┌────────
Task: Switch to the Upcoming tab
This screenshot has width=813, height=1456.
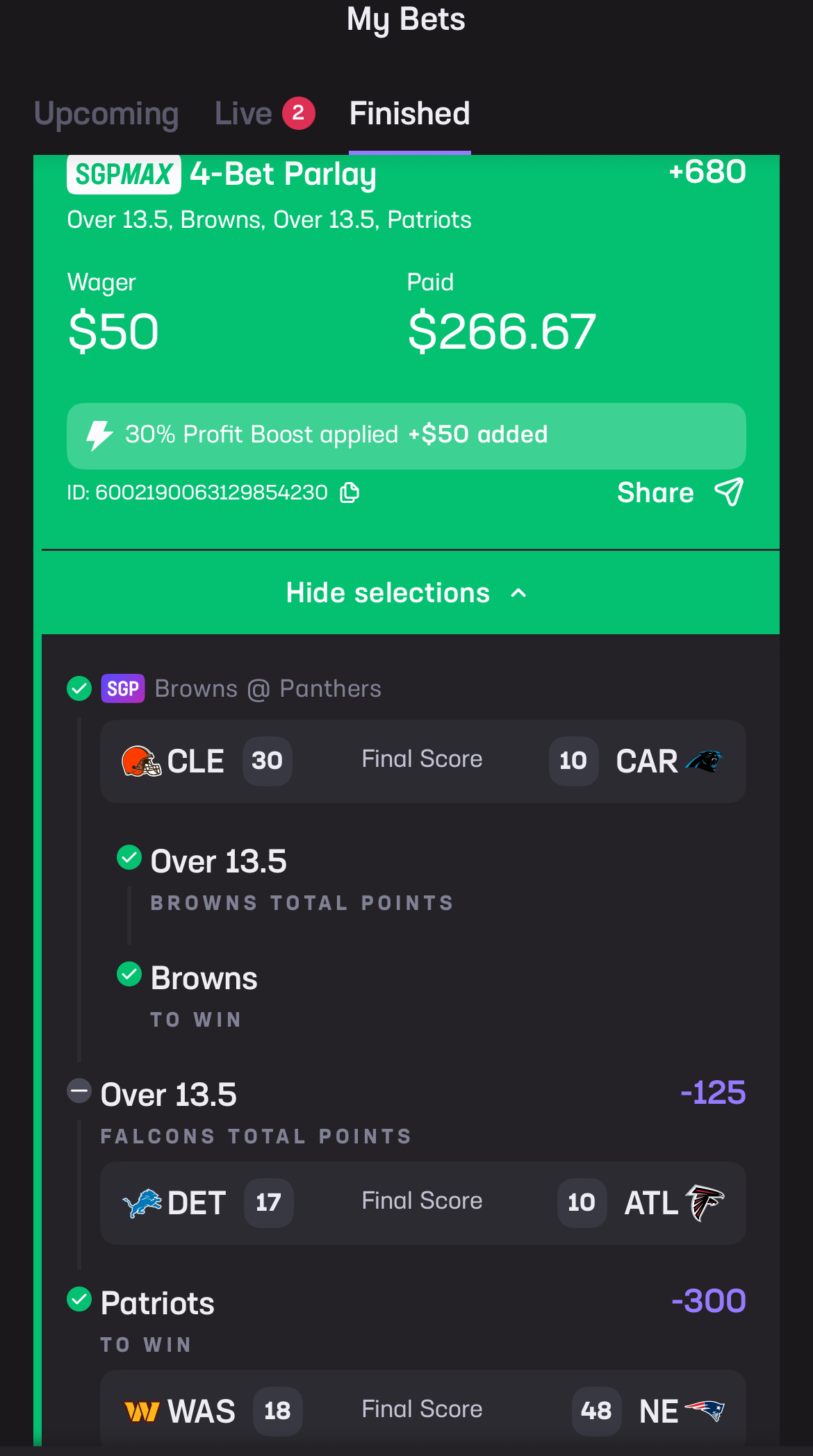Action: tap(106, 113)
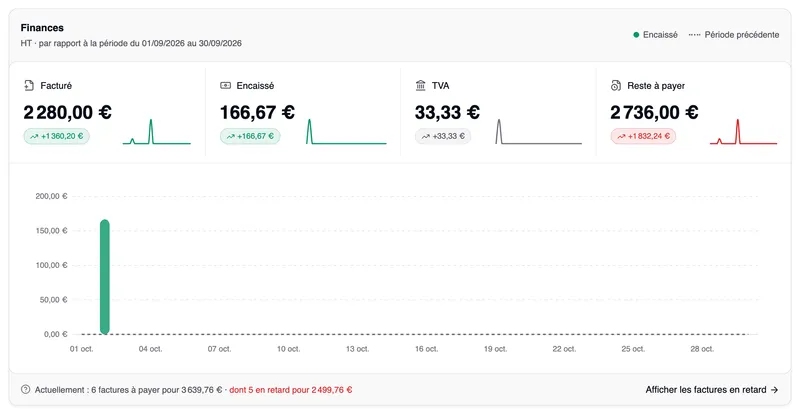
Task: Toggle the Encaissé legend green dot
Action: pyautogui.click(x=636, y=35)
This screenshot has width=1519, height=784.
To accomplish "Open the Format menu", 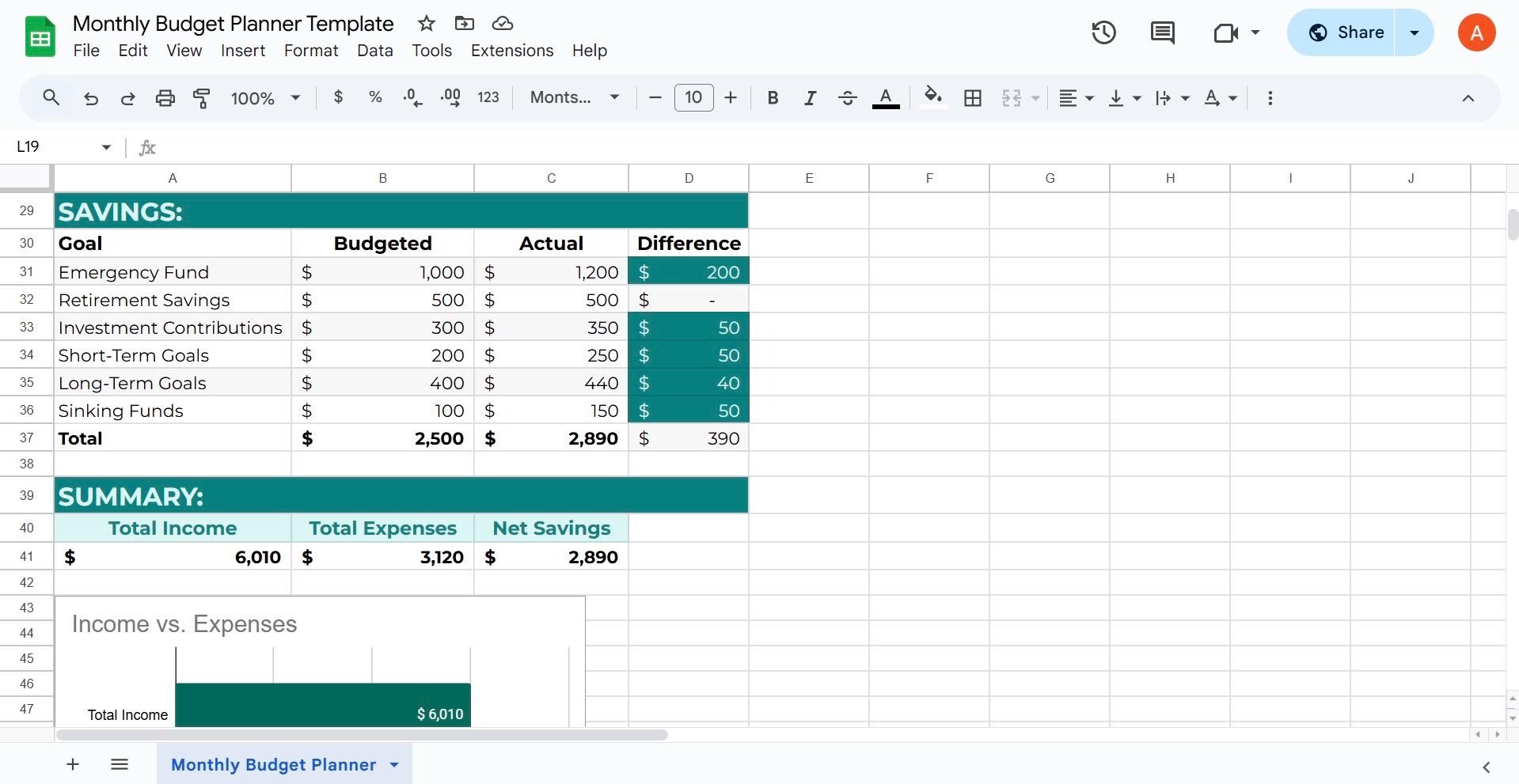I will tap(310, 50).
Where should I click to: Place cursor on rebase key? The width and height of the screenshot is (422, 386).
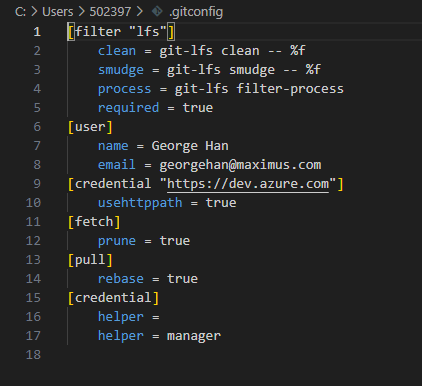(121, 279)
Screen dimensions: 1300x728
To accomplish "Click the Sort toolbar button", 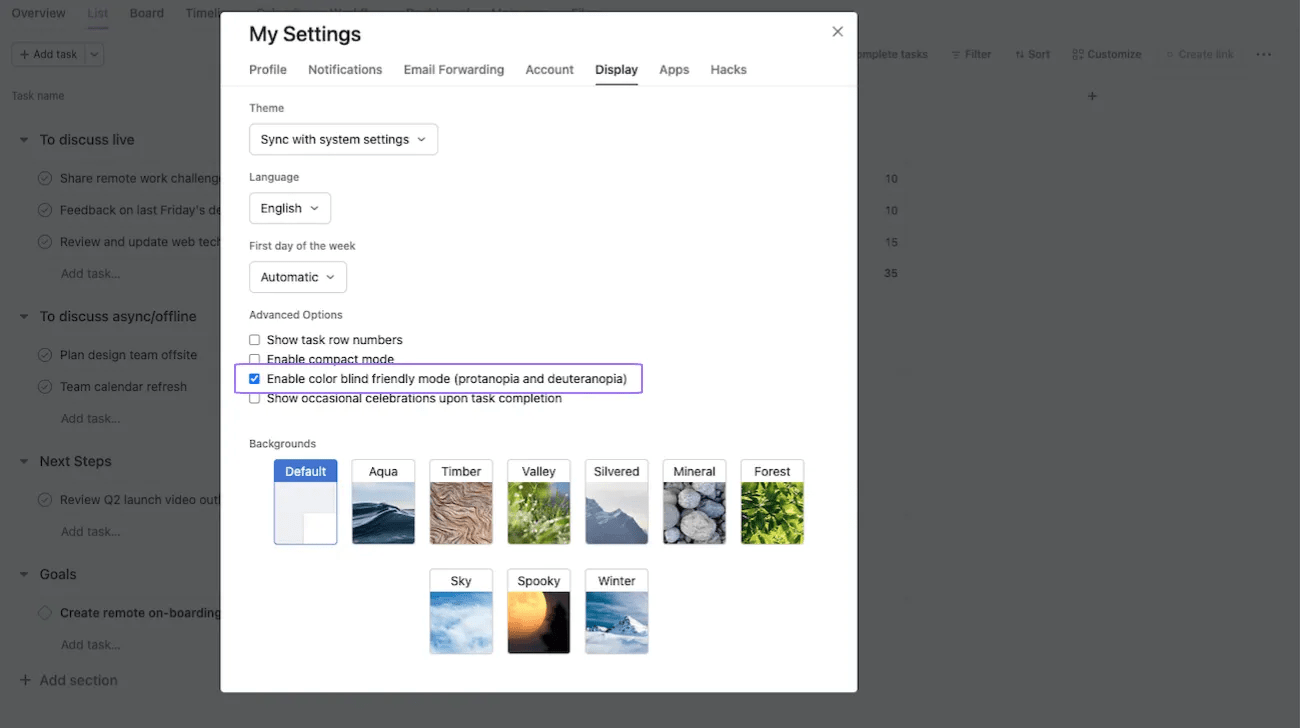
└────────
┌────────
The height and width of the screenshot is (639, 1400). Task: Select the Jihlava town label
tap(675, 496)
└────────
> _PROBLEM TO SOLVE_:
From the listing above, copy out every line from the one containing "Where should I" down to the one containing "the Sort toolbar", both included, reproducing each character for character. Leave the pictures out.

> _FINAL RESULT_:
Where should I click to: Place cursor on rebase key? The width and height of the screenshot is (422, 386).
(121, 279)
Screen dimensions: 1300x728
To accomplish "Click the Sort toolbar button", 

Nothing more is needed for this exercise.